TEXT SHOWN:
-- Begin --

7Nov/106

On Ol’ Dirty Bastard and Baby Droppin’: The Anthology Of Rap Is Here

Back in 1992, the only access I had to printed rap lyrics, aside from The Source‘s monthly “hip hop quotable” was my local library’s copy of Lawrence A Stanley’s Rap: The Lyrics, 1 a collection of lyrics to one hundred and seventy five songs. I kept Rap:The Lyrics checked out for months at a time, along with the only other rap books available: Havelock Nelson’s Bring The Noise and Mark Costello and David Foster Wallace’s Signifying Rappers. 2 These books introduced me to unfamiliar artists, deepened my appreciation for the music, ((Truthfully though, I learned more by listening to Red Alert and watching Video Musix Box.)) and seem to have set the stage for later writing on rap, for which I am thankful. Yale University Press has recently released The Anthology Of Rap, edited by Adam Bradley3 and Andrew Dubois. The mission of the book, as they see it:

This pioneering anthology brings together more than three hundred lyrics written over thirty years, from the “old school” to the “golden age” to the present day. Rather than aim for encyclopedic coverage, an impossible task, editors Adam Bradley and Andrew DuBois render through examples the richness and diversity of rap’s poetic tradition. They feature both classic lyrics that helped define the genre, including Grandmaster Flash & the Furious Five’s “The Message” and Eric B. & Rakim’s “Microphone Fiend,” as well as lesser-known gems like Blackalicious’s “Alphabet Aerobics” and Jean Grae’s “Hater’s Anthem.”4

The online response to The Anthology has been mixed. Literary critic Sam Anderson wrote about reading the book after successfully avoiding rap music for his entire life5 and then sat down with NPR’s Frannie Kelly to relate his initial responses to the YouTube curated audio of the songs in question.6 Werner Von Wallenrod’s review expresses skepticism for the value of a printed anthology of an oral/aural artform and its utility given the larger lyrics resources found online, but praised the book for containing fewer errors than the most popular internet sources.7 Not everyone agrees; Paul Devlin, writing for Slate.com, claims that the book is filled with errors8 and directly disputed several of the transcriptions, including the one for Ol’ Dirty Bastard’s “Brooklyn Zoo”:

This one is controversial, but I’m convinced that Ol’ Dirty Bastard, on “Brooklyn Zoo,” is saying, “I drop science like Cosby drop the babies” and not “I drop science like girls be droppin babies,” as the editors have it. Listen to it closely. I hear “Cosby,” a clever reference to television’s most famous obstetrician (and father of five), and not “girls be.”

-- End --

THE PROBLEM:
From the post about The Anthology Of Rap:
1. How many songs have their lyrics collected in Rap: The Lyrics?
2. Which press released The Anthology Of Rap?
3. For which website was Paul Devlin writing?
The material after this point comes from a different source.

DATA SECTION:
-- Begin --

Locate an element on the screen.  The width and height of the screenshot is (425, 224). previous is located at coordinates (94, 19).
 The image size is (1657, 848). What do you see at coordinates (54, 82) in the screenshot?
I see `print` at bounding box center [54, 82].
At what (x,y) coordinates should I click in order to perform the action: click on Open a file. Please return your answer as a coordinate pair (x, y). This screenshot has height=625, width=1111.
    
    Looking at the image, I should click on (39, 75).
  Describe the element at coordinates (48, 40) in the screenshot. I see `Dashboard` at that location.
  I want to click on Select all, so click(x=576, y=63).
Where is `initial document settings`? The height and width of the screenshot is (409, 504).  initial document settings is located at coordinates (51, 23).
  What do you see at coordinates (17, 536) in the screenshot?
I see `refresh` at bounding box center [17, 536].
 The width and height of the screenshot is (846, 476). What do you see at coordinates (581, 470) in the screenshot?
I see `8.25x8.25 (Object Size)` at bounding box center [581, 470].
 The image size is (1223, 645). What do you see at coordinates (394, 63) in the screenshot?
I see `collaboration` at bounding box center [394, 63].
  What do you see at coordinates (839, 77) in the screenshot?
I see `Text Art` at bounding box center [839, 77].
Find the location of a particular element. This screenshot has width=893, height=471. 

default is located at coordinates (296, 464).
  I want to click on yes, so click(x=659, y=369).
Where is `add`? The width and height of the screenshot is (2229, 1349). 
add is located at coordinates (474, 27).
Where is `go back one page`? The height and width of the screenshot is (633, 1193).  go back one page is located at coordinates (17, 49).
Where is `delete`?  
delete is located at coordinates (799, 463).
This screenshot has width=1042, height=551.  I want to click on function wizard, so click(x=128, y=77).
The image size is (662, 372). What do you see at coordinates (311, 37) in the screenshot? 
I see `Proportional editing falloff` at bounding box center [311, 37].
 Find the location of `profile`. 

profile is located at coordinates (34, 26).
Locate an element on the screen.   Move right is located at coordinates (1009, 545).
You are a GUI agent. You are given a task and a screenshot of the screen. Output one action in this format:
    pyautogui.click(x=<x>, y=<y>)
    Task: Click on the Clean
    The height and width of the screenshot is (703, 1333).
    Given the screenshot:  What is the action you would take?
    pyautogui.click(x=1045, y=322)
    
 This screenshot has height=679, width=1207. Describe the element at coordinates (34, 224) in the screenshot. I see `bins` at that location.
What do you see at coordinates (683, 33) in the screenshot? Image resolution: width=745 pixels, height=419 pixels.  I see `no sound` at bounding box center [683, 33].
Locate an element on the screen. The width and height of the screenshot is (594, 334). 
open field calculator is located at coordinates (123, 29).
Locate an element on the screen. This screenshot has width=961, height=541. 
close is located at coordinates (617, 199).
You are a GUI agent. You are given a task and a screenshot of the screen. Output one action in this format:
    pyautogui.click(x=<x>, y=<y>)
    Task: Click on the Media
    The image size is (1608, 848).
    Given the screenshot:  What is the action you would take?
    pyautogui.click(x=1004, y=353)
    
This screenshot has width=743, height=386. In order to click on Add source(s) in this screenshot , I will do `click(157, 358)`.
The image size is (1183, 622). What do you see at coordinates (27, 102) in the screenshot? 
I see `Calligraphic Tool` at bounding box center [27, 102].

-- End --

ANSWER TO THIS TASK:
1. One hundred and seventy five.
2. Yale University Press.
3. Slate.com.